The Story
Why it exists.
The beginning
Grasse, 1886. A villa stands on a hill overlooking the city that taught the world how to smell. It is called Villa Primerose, and for over a century it has witnessed the rituals of French haute perfumery, the trade in precious absolutes, the hand-gilding of bottles, the marriage of leather goods and fragrant flowers. In the old days, the most aristocratic ladies wore scented gloves. Floral extracts existed to mask the animalic truth of tanned hide. That origin story, of flowers rescuing leather, of beauty covering something raw, became the founding myth of Atelier des Ors' eponymous fragrance. Villa Primerose the perfume arrived in 2024 as both a tribute and a reinterpretation. The house, operating from that same historic building in Grasse, commissioned perfumer Marie Salamagne to translate the villa's legacy into a wearable composition. Not a reconstruction of history, a continuation of it.
What makes this composition unusual is the ambrette.
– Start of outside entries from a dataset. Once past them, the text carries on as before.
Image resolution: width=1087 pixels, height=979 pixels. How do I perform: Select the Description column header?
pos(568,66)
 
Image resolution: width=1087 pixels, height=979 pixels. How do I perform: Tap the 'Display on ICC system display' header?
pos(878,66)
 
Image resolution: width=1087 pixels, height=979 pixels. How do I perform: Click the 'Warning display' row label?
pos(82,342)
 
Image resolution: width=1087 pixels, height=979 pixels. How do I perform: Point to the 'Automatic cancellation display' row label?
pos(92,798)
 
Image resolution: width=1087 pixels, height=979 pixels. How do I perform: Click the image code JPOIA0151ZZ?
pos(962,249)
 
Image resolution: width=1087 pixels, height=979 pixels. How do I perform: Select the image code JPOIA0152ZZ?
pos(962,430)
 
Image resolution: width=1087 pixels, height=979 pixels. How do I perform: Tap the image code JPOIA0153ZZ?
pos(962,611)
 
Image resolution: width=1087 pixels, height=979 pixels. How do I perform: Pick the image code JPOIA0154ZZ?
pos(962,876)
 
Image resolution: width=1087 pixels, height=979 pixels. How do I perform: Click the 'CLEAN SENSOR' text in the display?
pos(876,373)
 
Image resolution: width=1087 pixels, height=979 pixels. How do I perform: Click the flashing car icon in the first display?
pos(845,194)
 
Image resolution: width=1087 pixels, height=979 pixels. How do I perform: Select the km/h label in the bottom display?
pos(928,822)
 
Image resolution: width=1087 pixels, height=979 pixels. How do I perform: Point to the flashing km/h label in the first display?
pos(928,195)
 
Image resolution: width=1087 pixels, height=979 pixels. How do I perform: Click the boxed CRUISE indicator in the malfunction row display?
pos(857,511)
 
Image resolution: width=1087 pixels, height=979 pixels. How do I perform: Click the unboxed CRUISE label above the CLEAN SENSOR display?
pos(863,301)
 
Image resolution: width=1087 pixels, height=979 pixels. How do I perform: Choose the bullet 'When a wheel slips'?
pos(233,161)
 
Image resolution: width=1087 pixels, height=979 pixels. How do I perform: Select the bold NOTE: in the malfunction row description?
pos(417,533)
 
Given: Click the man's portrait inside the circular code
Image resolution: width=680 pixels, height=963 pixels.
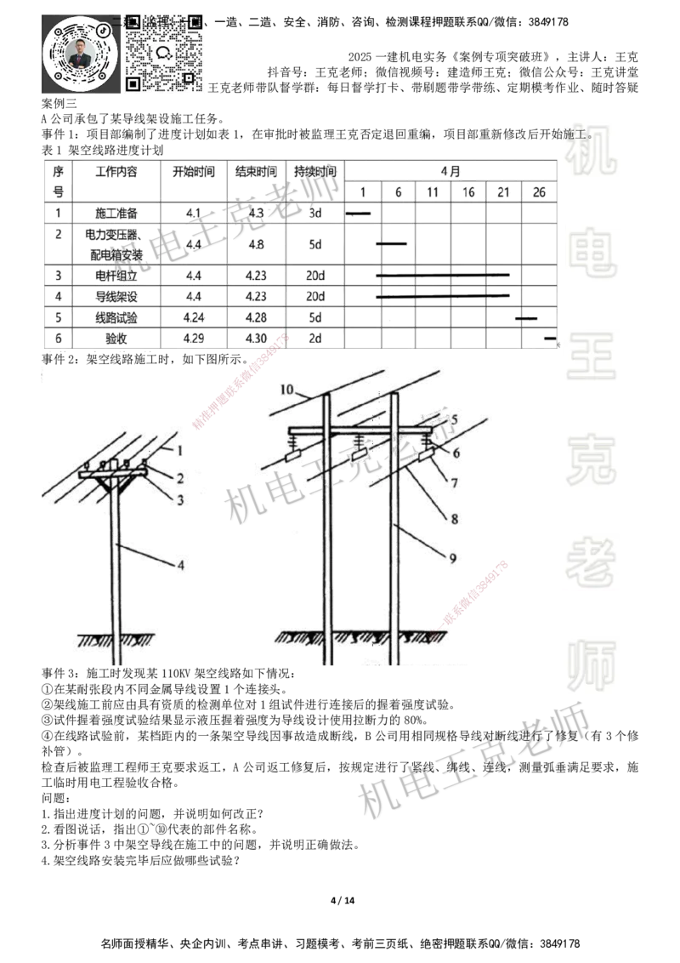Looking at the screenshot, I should [79, 55].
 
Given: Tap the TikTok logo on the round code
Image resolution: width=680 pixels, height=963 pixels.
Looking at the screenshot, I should [103, 29].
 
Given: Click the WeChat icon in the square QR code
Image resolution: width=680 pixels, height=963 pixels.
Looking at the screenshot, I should [164, 52].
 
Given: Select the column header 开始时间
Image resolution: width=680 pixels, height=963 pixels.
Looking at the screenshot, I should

Rare and sustainable, derived from the seeds of a hibiscus species, it functions as a plant-based musk, warm, slightly nutty, skin-like. It replaces the function of traditional animal musks without their baggage, giving the base a natural, almost organic quality. Combined with iris, which contributes its characteristic powdery violet note, and the result is a leather accord that smells less like a product and more like skin. The leather isn't the dominant chord. It sits beneath the rose, supporting it, giving it weight. Without it, this would be a straightforward floral. With it, Villa Primerose becomes something with history.
The evolution
The opening announces itself quickly, pear's sweetness arrives first, then cardamom's spice, then pink pepper's brightness. Within minutes, the three converge into something sweet, soft, and fruity. It's a pretty beginning, though not especially distinctive, anyone who's spent time with contemporary florals will recognize the register. The transition to the heart is where Villa Primerose earns its name. The rose, specifically French Rosa centifolia, the cabbage rose of Grasse, surfaces around the thirty-minute mark, creamy and warm, threaded with ambrette's natural musk and iris's powdery violet. The effect is velvety. Almost tender. This is the glove being slipped on: refined, close, a second skin. The leather arrives not as a contrast but as a deepening. It doesn't crash the composition, it settles beneath the rose and stays. Amberwood reinforces the base, adding warmth and a faint resinous quality, while the musk keeps everything skin-close.
Cultural impact
Villa Primerose enters a crowded space, the powdery rose leather category has accumulated significant releases in recent years. Where many fall back on the same aromatic chem materials that flatten character, this composition takes a different path through ambrette and French centifolia rose, materials that carry more organic variation and a more personal result on skin. The fragrance appeals to wearers who want refinement without loudness, and who appreciate the historical nod to Grasse's glove-perfuming tradition without wanting a literal vintage reconstruction.